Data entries
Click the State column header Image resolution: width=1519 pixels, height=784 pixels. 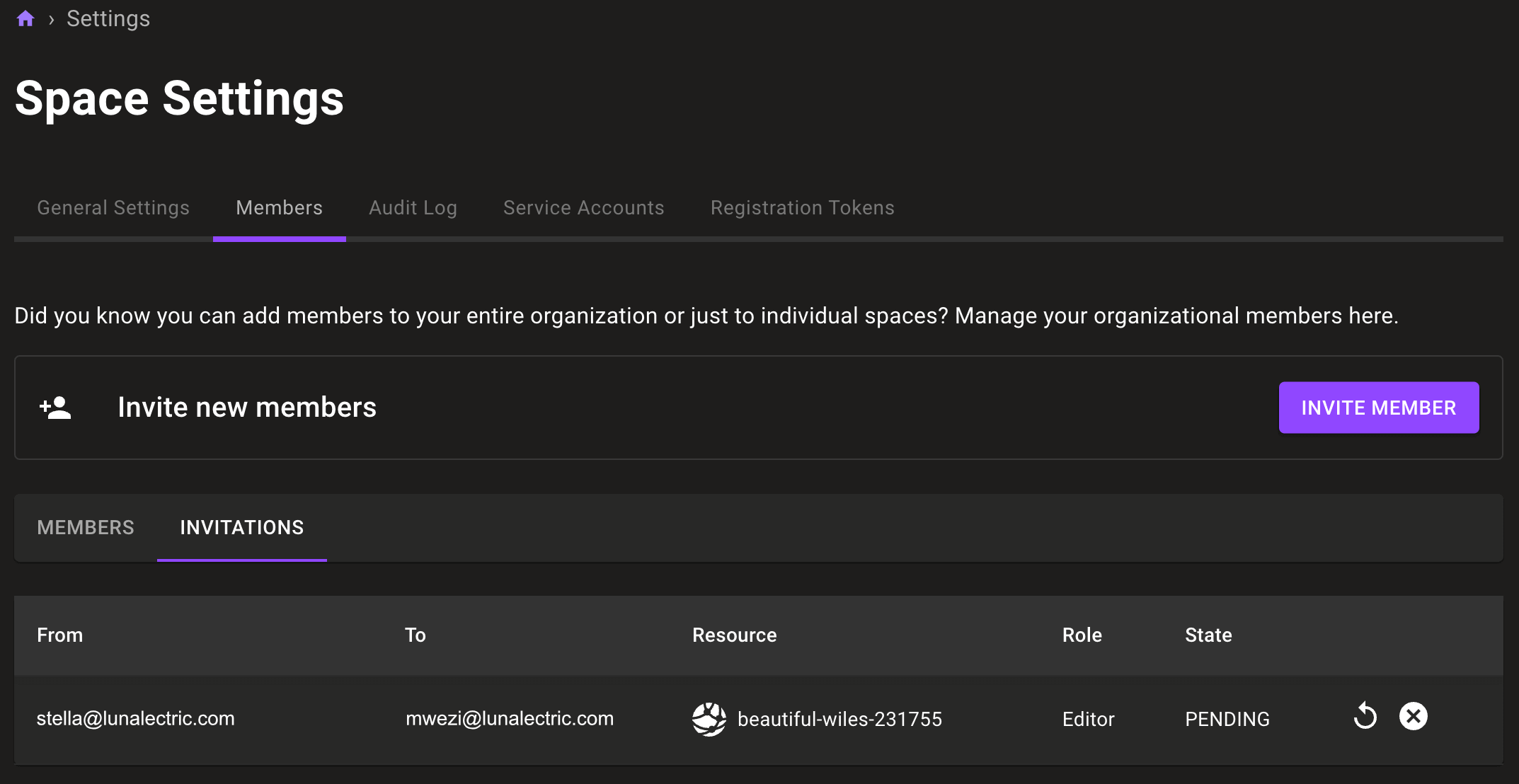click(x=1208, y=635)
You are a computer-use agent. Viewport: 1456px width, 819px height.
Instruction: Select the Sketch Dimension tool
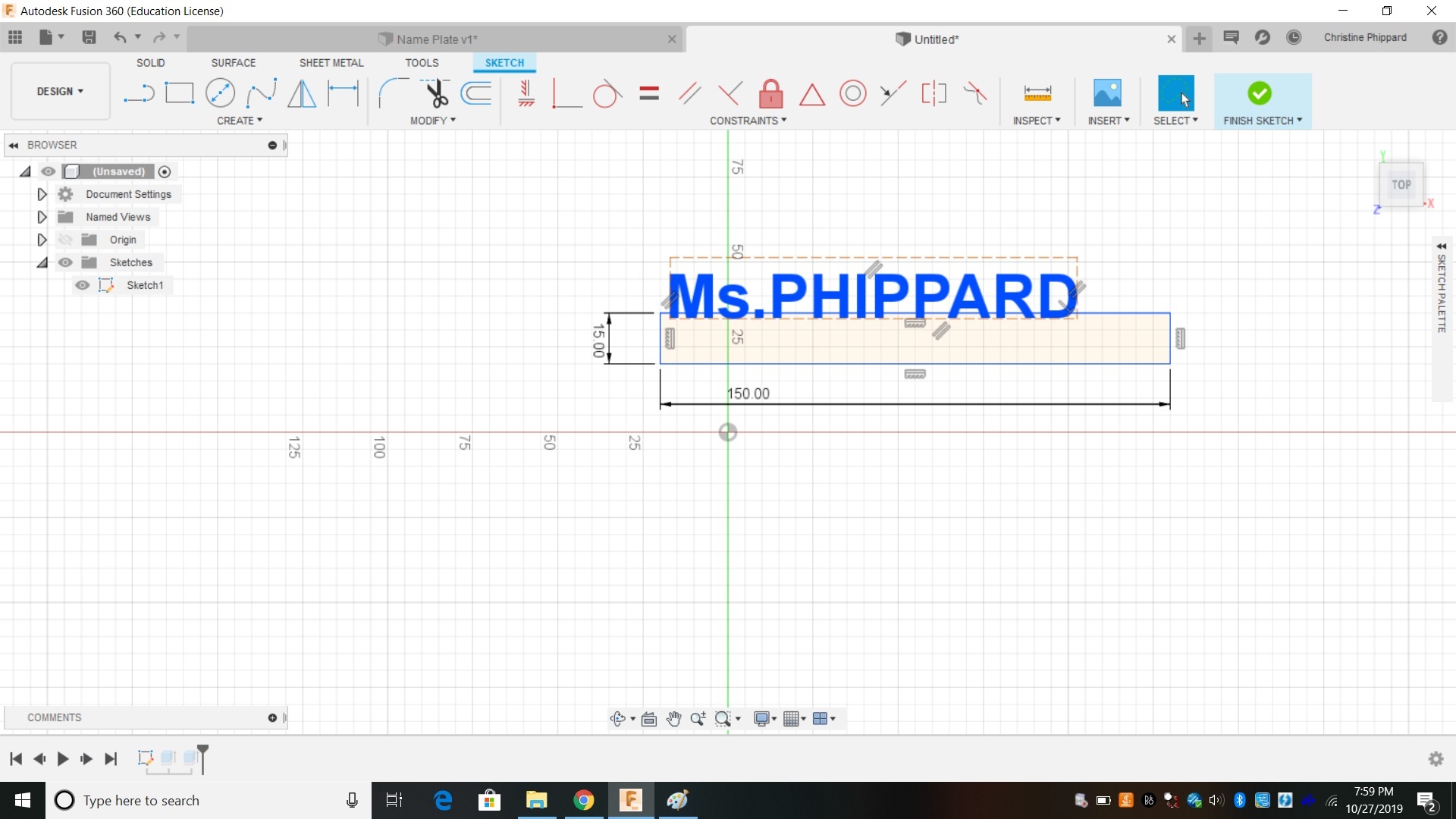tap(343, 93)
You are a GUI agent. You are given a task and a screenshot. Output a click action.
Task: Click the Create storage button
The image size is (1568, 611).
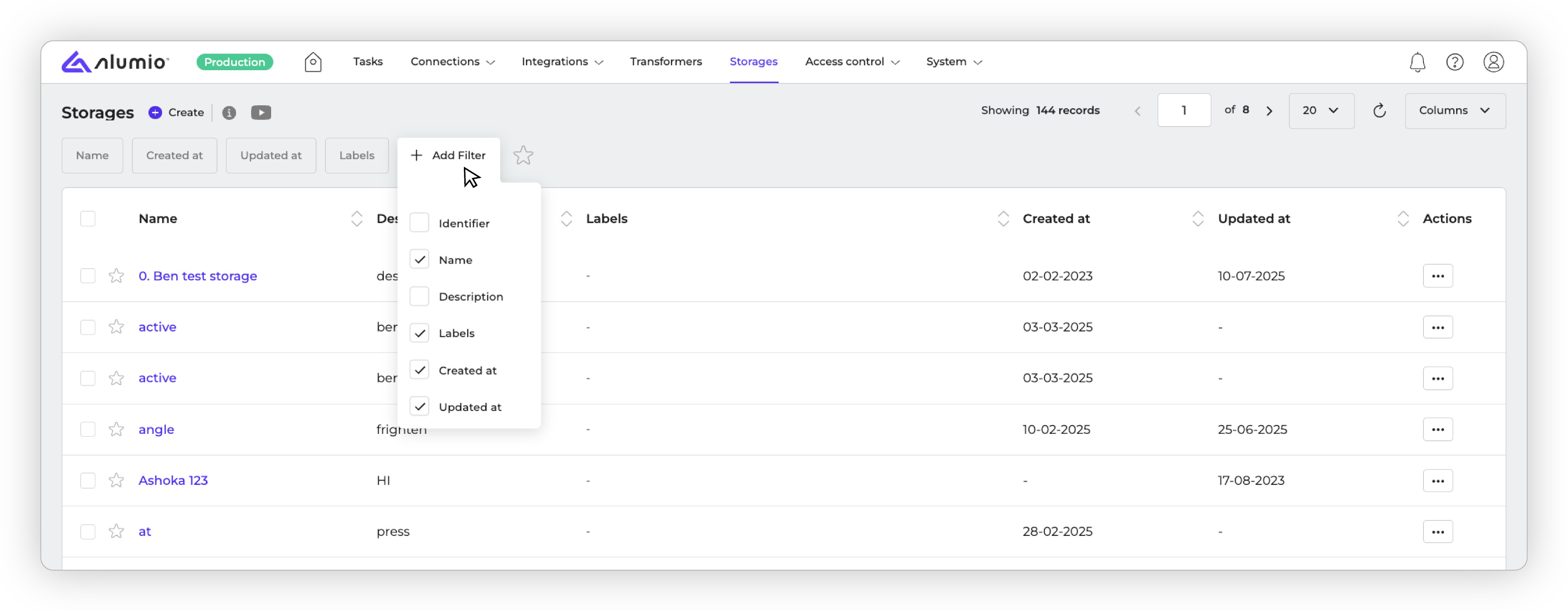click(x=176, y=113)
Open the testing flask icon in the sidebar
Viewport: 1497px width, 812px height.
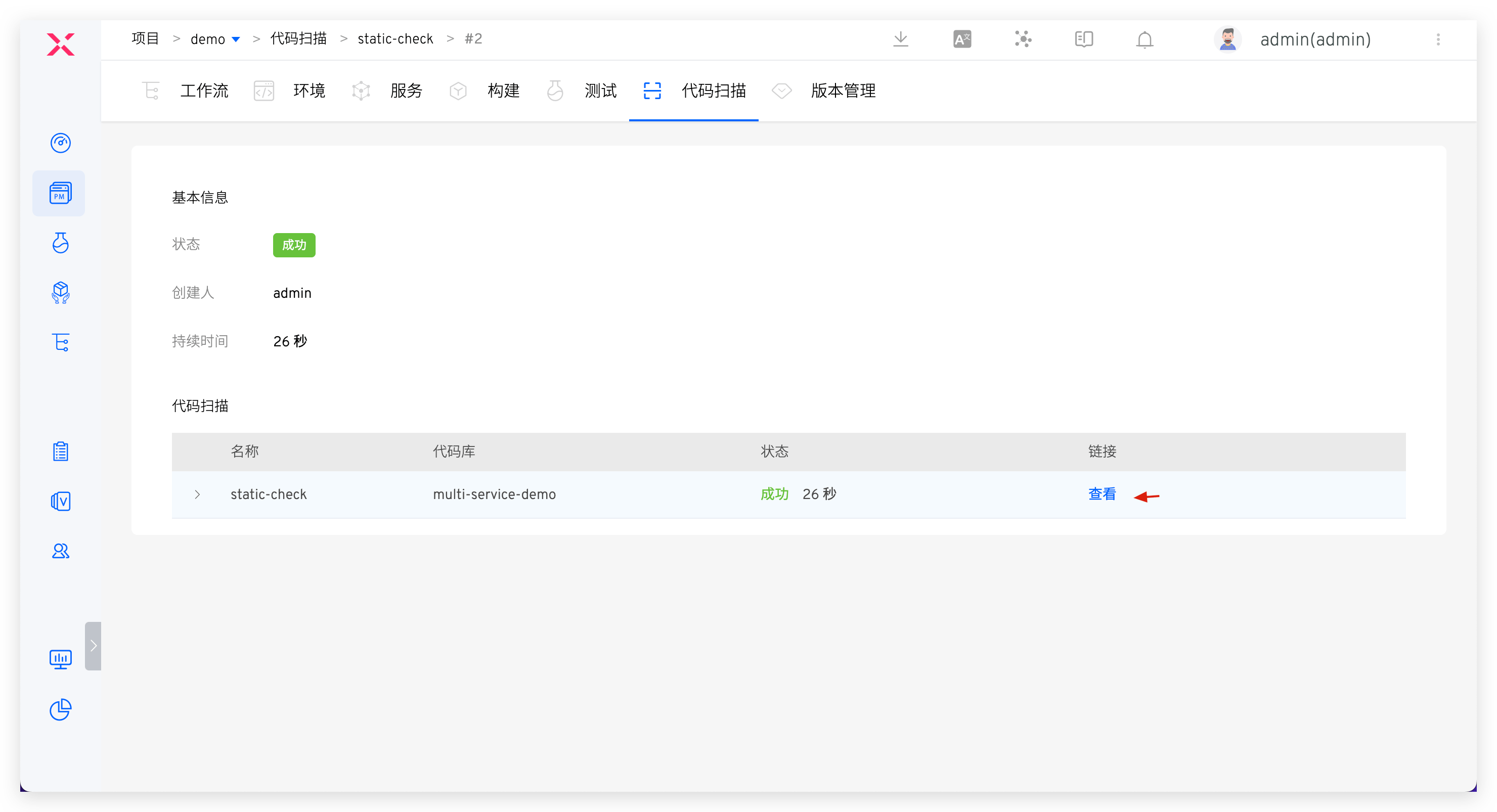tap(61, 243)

Problem to solve
Output only the lines from the one that contains "Task: Click the Create storage button" to the end of the entries above, both end lines included, and drop the pictures.

Written reply
Task: Click the Create storage button
The image size is (1568, 611).
click(x=176, y=113)
Open the testing flask icon in the sidebar
Viewport: 1497px width, 812px height.
tap(61, 243)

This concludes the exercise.